Oposição fala em “sepultamento da UPA”

Evandro Pegoraro (PT) defendeu que a UPA seria aberta. “Tanto é que o edital estava lançado. Os caminhos estavam planejados para isso. Ficou um tempo fechada para que pudéssemos levantar, contratamos uma pessoa para os estudos. O vereador que aqui estava se intitulava pai da UPA e hoje é prefeito”, diz. “Eu queria ver aqui passos para a abertura da UPA e não para o fechamento. Foi trabalhado somente para justificar e não o esforço para a abertura, pois quem perde com isso é o povo”.

O vereador André Rizelo (PT) salientou que o esforço para melhorar as condições de saúde é comum e constante. Além disso, relembrou discursos da época de campanha, onde o atual prefeito Rogério Pacheco falava sobre a abertura da UPA. “Ela também foi promessa de campanha da atual administração. Então vou comprovar aqui nessa tribuna, que não foi cumprido”, garante.

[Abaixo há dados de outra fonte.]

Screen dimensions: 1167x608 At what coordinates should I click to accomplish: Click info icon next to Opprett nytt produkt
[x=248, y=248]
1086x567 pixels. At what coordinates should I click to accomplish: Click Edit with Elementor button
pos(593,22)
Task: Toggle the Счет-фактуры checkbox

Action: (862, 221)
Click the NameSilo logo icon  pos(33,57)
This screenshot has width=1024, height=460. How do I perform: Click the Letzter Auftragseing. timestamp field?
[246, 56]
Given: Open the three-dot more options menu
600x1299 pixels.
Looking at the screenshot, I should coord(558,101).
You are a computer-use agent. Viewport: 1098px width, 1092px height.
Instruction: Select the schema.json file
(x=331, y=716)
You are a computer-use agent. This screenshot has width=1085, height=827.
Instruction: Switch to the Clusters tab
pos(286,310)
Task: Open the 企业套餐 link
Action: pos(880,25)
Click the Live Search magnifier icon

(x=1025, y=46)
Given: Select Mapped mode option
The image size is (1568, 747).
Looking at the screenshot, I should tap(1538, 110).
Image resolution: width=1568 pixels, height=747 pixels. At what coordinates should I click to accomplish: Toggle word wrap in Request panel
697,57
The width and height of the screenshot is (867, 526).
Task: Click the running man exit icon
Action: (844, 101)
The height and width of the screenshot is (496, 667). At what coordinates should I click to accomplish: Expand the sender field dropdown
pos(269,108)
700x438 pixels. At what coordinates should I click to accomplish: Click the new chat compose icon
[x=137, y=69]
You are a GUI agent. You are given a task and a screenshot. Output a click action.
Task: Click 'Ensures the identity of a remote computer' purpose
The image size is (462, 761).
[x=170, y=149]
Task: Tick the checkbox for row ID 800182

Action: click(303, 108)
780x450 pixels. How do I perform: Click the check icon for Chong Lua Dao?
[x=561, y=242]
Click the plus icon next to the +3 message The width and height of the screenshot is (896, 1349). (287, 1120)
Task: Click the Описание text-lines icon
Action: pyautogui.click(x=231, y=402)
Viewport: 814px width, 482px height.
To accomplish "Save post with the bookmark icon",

Guzzatto quer novas discussões

Anderson Guzzatto (PL) ocupou a tribuna para salientar que é necessário seguir em frente. “Isso virou um desgaste político. A UPA é algo bom e ninguém nunca desejou que ela não abrisse. Existe uma questão de viabilidade. Há tantas outras coisas para discutirmos aqui. Não temos UTI móvel em Concórdia, dependemos de Joaçaba”, diz, completando: “A UPA não vai abrir. Entendo a cautela em relação a uma estrutura daquelas. Para mim, o assunto deveria ser encerrado”.